11º Domingo del tiempo ordinario
Mt 4, 26-34
Nos dice el final del Evangelio de este domingo que Jesús hablaba en parábolas. No era un dialecto especial, ni un idioma extraño. Era el modo sencillo de traducir de mil modos el misterio del que era portador y portavoz a la vez. No acudía a las alambicadas explicaciones de los letrados, tan obtusas como poco fiables, porque decían con palabras y palabrerías lo que luego no gritaba la vida.
Pone dos ejemplos Jesús. Los dos del ámbito agrario. Se ve que sus oyentes se dedicaban a este menester como trabajo. Un sembrador echa la simiente y se va a descansar. No sabe cómo, pero la semilla crece y madura, y se va formando hasta germinar. Llegado ese momento, está lista para la siega. Realmente impresiona la forma tan sencilla de explicar que hay cosas que no dependen de nosotros, aunque en algún momento se cuente con nosotros. Así es la vida de Dios que siembra su palabra en el surco de nuestra libertad, de nuestra inteligencia, de nuestro corazón.
No sabemos tampoco nosotros cómo, pero el hecho es que hay cosas que van adelante, se enderezan, logran su armonía, y se les devuelve la bondad y la belleza primigenias. Es la callada labor de un Dios paciente que no deja de trabajar incluso cuando nosotros andamos distraídos, torpes, ausentes. El resultado bendito es una gracia madura que no es fruto de nuestro cálculo ni el resultado de nuestra conquista.

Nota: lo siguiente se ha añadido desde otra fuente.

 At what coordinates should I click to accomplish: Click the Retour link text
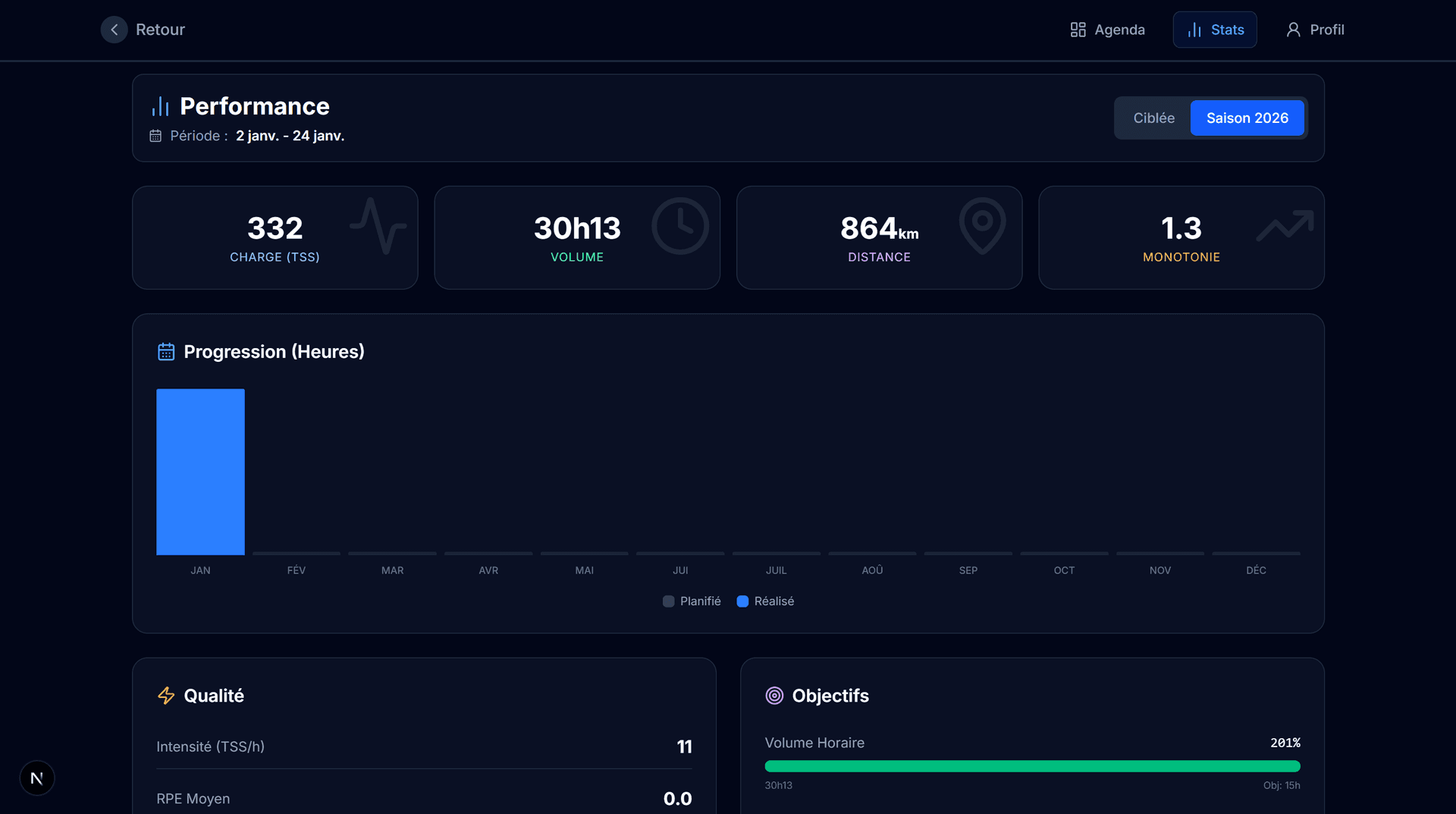coord(160,30)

El segundo ejemplo, parábola también, es el del grano de mostaza. Bien pequeño, el más donde los haya. Y sin embargo, cayendo en la tierra buena y dejándola crecer, logra hacerse grande quien comenzara diminuta. Tanto, tanto crece, que aventaja a otras hortalizas, y hasta en sus ramas se cobijan los pájaros, y hasta anidan en ellas. Pero todo comenzó por una semilla pequeña como la mostaza. Así la vida, así cada pequeño gesto, cada pequeño perdón, cada pequeña esperanza… que sembrada esa pequeñez en la grandeza de Dios, da como resultado ver crecer lo que no es fruto de nuestra medida.
Jesús hablaba así, con palabras que todos entendían, en las que era fácil reconocerse y comprobar aquellas gentes que cuanto les decía sencillamente les correspondía. Por eso estas parábolas se escuchaban como quien oye una buena noticia, y no dudaban en comparar con otros predicadores para venir a concluir que Jesús tenía verdadera autoridad.